He's also right that parks with equal dimensions can still be tailored to. Anyone who watched the Cubs of the late 80s trying to paly on astroturf fields should be able to immediately understand that. Some clubs even used to be notorious for tailoring their fields to their personnel (watering the infield, or not, depending on the speediness of thier players is an obvious example). In addition, the fact that the dinemsions are the same all around is not the requirement for tailorability...it's the distance to the fences that matters there--bring all the fences in and you want to tailor for power, push all the fences back and you want to tailor for speed...as an example. Foul ground is another tailorable characteristic, as is hitting background. Neither of those has to do with fence distance at all.
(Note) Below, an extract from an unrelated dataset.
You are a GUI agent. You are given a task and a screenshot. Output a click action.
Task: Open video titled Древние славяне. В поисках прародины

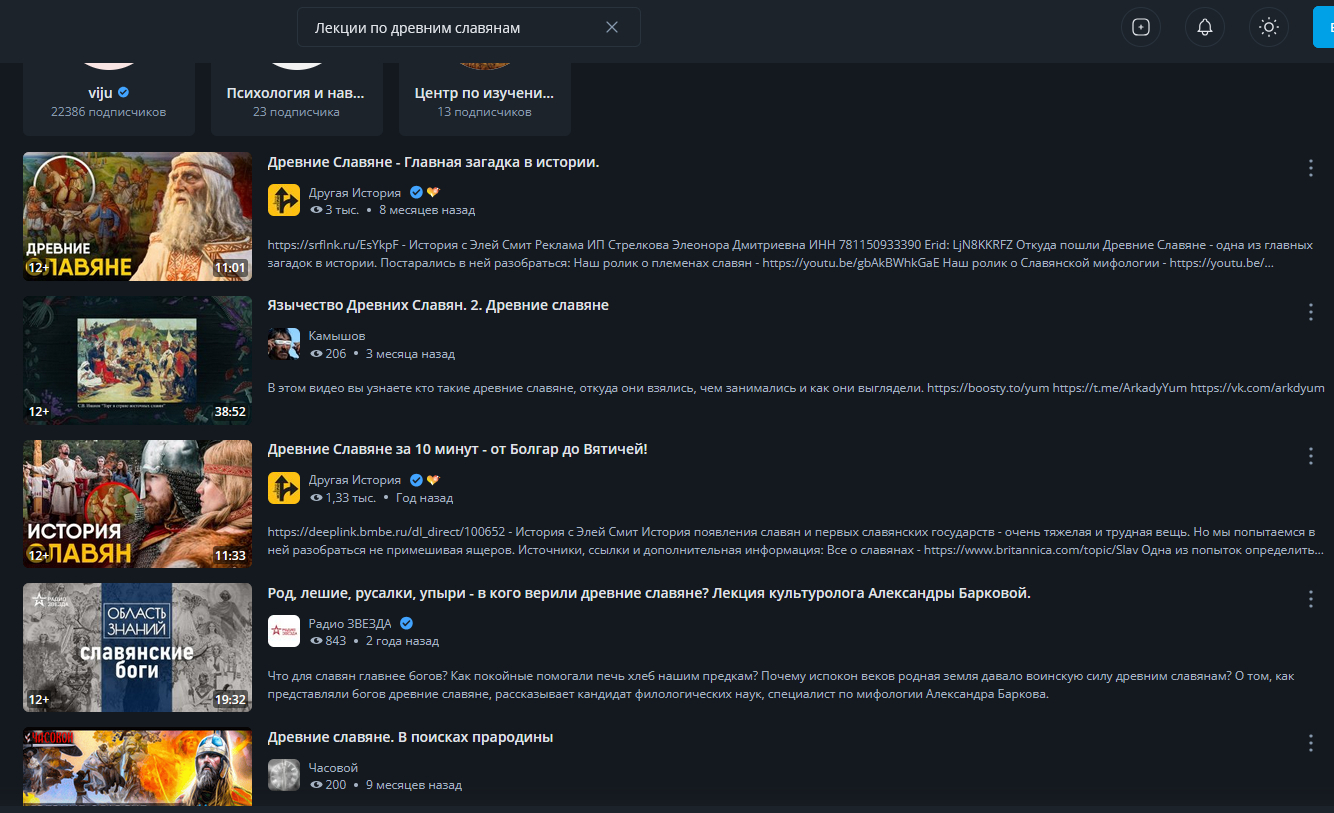pos(410,737)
Look at the St. Loius Cardinals of that time, and you'll find a ballclub about perfectly tailored to a park--consistently in the upper regions of the league in OBP, doubles, triples, and SB, and at the bottom in HR...while winning a world series and a couple NL pennants. They played in a park that accentated speed and defense...and that's what they built their team around. Back then, if you couldn't run and get on base, you didn't play much for the Cardinals.
The numbers are still the numbers, though. I've yet to see any sabermetrician's study show definitively what causes the home field advantage. Perhaps it's been done, but I know I haven't seen it. If it exists, please point me to it.
I have seen data, however, that indicates travel distance (hence travel fatigue/jet lag) is not the cause of the homefield advantage.